G. R. Stettler1, H. B. Moore1, G. R. Nunns1, A. Sauaia1, A. Ghasabyan2, C. C. Silliman1,3,4, A. Banerjee1, E. E. Moore1,2 1University Of Colorado Denver,Department Of Surgery,Aurora, CO, USA 2Denver Health Medical Center,Department Of Surgery,Aurora, CO, USA 3Bonfils Blood Center,Denver, CO, USA 4Children’s Hospital Colorado,Aurora, CO, USA
Introduction: Platelet dysfunction has been documented early after trauma, but the impact on outcome has not been determined. A recent randomized trial of blood component therapy did not document a survival advantage of early platelet transfusion. Our experimental work suggests metabolites generated during shock inhibit platelet function. Our previous clinical work suggested inhibition to adenosine diphosphate (ADP) was a more sensitive marker of trauma induced platelet dysfunction than arachidonic acid. We hypothesize that platelet function assessment via the ADP response will be associated with platelet transfusion but platelet count will be a superior predictor of massive transfusion.

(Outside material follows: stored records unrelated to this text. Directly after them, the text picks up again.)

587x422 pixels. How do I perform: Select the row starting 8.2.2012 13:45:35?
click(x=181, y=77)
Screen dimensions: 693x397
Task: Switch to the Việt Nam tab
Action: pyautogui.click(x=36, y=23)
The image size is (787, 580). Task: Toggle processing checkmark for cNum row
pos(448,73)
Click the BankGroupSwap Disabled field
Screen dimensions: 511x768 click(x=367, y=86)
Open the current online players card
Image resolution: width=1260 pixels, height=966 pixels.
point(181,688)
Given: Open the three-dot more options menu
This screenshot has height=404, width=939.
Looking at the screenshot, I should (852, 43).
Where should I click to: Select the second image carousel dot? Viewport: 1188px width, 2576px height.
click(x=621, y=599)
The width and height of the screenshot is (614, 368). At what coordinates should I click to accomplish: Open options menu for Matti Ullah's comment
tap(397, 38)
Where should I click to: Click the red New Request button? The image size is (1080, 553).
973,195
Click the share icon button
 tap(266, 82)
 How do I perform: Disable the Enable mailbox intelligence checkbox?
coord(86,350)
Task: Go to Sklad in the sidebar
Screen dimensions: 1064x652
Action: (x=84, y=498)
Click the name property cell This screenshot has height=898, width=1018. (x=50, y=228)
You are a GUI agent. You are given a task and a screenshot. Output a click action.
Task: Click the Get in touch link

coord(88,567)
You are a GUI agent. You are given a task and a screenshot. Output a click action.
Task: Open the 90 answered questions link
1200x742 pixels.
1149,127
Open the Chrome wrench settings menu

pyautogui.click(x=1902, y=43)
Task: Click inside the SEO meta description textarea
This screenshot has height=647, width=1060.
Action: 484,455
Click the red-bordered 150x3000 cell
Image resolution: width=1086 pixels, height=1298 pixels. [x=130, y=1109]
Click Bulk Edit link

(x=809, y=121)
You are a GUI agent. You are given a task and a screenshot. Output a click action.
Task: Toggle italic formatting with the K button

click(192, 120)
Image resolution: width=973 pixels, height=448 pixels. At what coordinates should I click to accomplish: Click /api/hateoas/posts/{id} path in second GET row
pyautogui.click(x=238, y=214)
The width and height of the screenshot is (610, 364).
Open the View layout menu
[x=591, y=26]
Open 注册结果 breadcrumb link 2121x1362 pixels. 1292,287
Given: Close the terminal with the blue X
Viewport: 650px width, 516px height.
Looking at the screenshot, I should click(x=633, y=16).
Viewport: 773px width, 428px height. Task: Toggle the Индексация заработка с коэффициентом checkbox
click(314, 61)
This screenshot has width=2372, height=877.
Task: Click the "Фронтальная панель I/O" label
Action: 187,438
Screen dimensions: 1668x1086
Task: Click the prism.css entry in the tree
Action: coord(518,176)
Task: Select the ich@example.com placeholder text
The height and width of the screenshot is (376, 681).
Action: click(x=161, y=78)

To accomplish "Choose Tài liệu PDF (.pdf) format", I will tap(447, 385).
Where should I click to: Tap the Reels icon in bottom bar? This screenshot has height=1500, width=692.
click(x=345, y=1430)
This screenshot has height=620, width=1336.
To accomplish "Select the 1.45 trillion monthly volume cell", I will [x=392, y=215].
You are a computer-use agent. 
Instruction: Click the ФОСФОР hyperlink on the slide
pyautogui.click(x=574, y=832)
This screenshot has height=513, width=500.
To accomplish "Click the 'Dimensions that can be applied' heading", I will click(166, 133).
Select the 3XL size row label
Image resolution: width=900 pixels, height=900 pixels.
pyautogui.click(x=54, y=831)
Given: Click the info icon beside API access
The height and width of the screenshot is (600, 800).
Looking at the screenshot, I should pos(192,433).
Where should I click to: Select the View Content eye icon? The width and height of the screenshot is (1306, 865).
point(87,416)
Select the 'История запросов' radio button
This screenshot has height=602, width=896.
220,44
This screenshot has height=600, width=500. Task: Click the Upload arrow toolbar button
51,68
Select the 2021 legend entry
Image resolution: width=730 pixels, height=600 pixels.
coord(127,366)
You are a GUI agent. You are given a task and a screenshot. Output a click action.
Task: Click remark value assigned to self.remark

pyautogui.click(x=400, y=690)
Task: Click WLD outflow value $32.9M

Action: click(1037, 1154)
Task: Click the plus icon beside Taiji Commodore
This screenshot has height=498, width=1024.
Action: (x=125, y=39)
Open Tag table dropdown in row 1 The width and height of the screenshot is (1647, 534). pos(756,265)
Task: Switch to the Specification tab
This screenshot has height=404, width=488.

Methods: Subjects without coagulation-related comorbidities or medications were enrolled from 2014-16. Thromboelastography (TEG) Platelet Mapping was assessed in trauma activation patients (TAP, n=270, field or ED arrival blood samples) and healthy volunteers (n=89). Values of MA-ADP (mm) and ADP receptor inhibition (%ADP-INH) presented as median, IQR or n,%. The results of the platelet assessment was not known to the physicians managing the patient, who based their decision for platelet transfusion based on rTEG MA.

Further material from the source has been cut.